__Materials provided__:
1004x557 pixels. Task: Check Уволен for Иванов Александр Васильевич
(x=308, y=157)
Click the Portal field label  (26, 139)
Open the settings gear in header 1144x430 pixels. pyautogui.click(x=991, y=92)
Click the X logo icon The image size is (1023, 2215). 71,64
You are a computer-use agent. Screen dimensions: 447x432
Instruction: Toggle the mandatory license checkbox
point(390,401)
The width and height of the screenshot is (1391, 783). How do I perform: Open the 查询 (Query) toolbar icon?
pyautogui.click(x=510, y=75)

--

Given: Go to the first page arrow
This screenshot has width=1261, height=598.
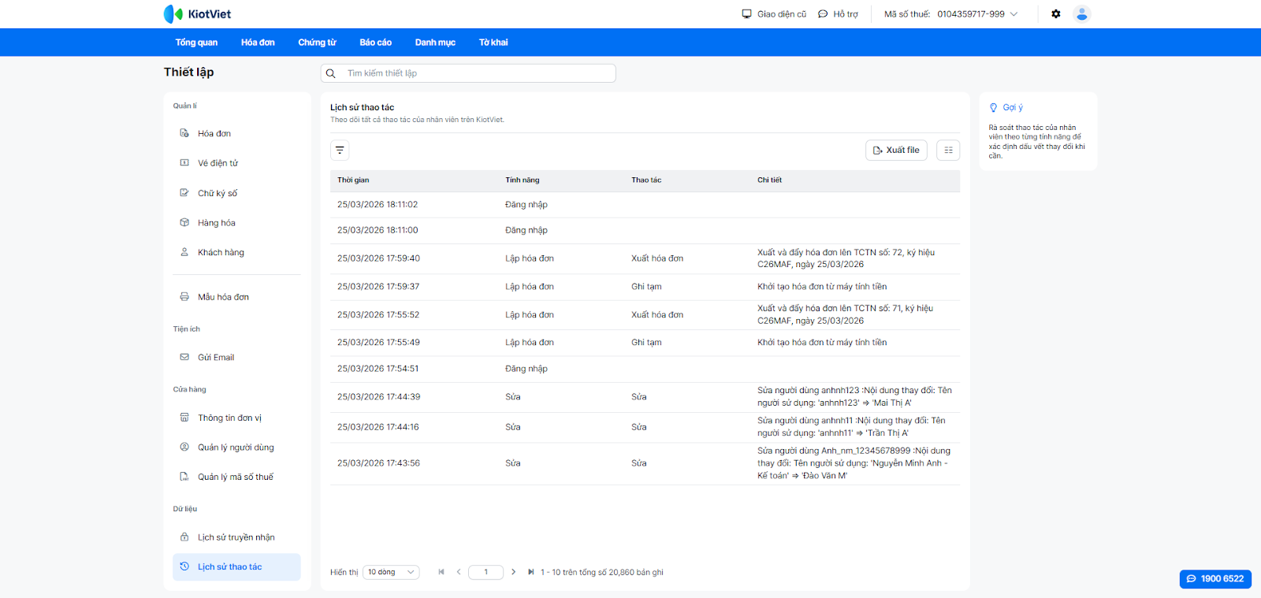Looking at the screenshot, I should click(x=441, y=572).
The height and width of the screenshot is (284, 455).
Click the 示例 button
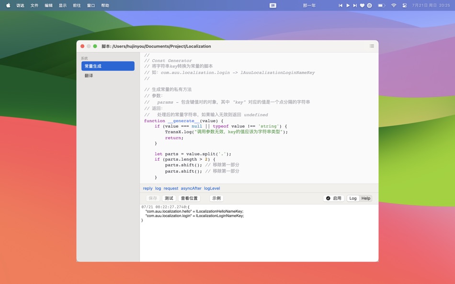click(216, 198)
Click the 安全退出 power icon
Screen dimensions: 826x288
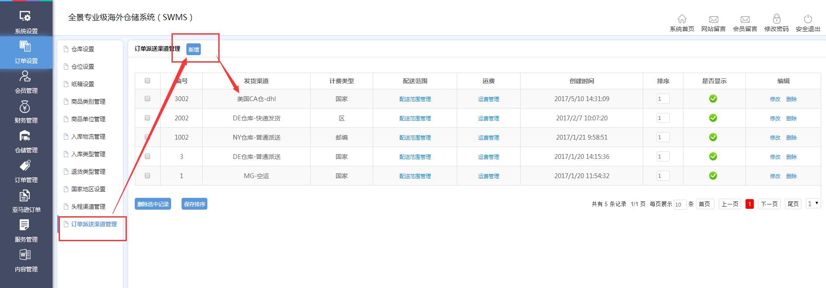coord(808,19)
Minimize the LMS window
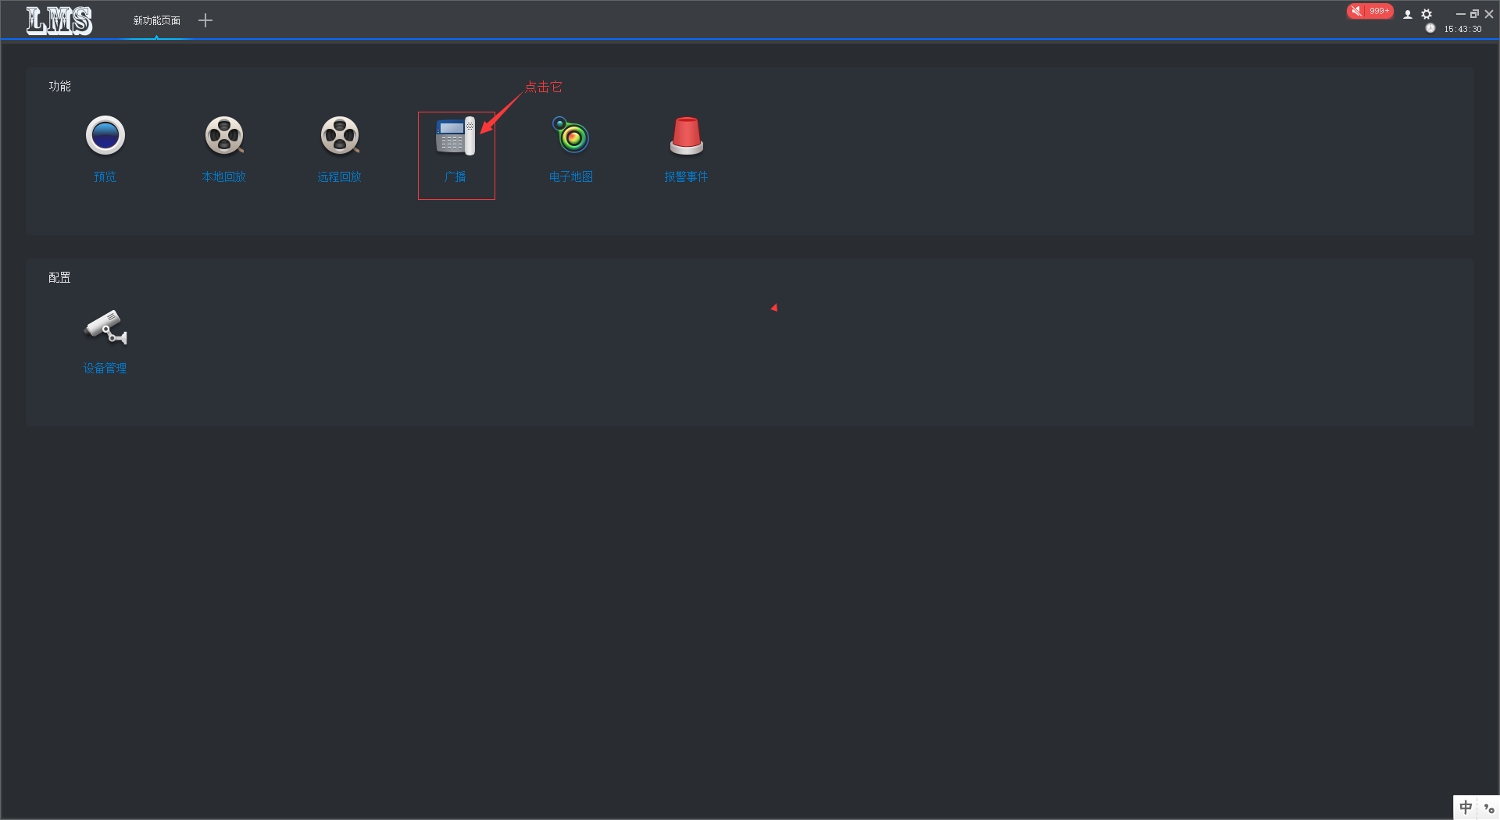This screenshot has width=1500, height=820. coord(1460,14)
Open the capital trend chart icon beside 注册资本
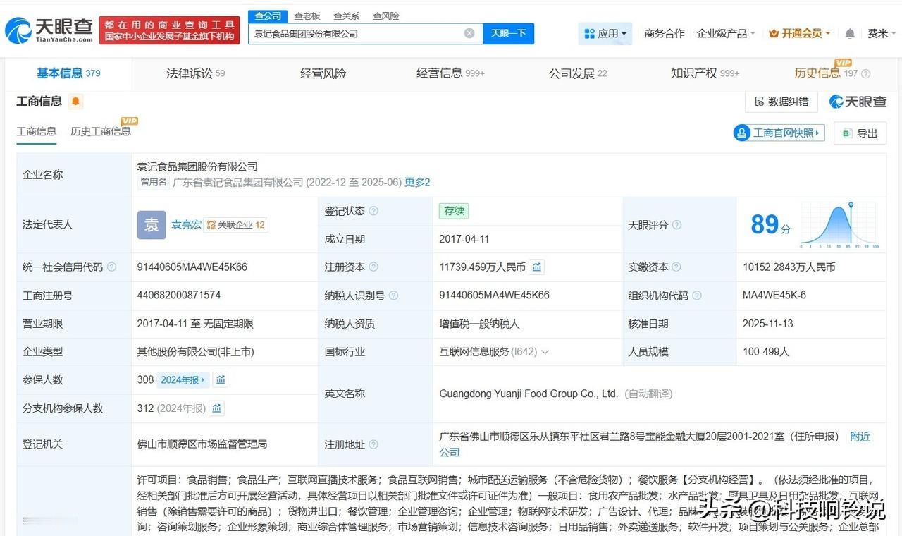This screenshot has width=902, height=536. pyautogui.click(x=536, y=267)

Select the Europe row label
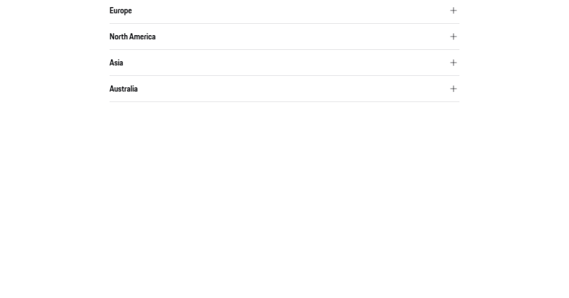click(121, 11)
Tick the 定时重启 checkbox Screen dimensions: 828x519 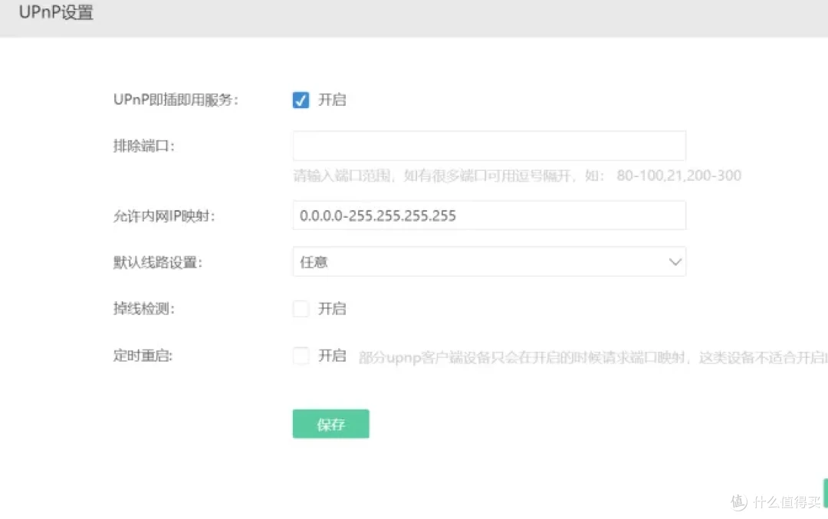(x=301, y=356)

__Exercise instructions__: Precisely the lines between those holding "1004x557 pixels. Task: Check" and "Click the X", inclusive, are to be reproduced from the listing above, with nothing added.

__Answer section__:
1004x557 pixels. Task: Check Уволен for Иванов Александр Васильевич
(x=308, y=157)
Click the Portal field label  (26, 139)
Open the settings gear in header 1144x430 pixels. pyautogui.click(x=991, y=92)
Click the X logo icon The image size is (1023, 2215). 71,64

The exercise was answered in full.